→ What is being asked: Output each record exactly. Leave none out.

→ Supplied entries:
—————

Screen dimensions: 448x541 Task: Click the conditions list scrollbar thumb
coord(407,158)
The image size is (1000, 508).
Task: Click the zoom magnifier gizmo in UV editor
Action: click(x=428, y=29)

—————

→ Finished exercise:
Screen dimensions: 448x541 Task: Click the conditions list scrollbar thumb
coord(407,158)
The image size is (1000, 508).
Task: Click the zoom magnifier gizmo in UV editor
Action: click(x=428, y=29)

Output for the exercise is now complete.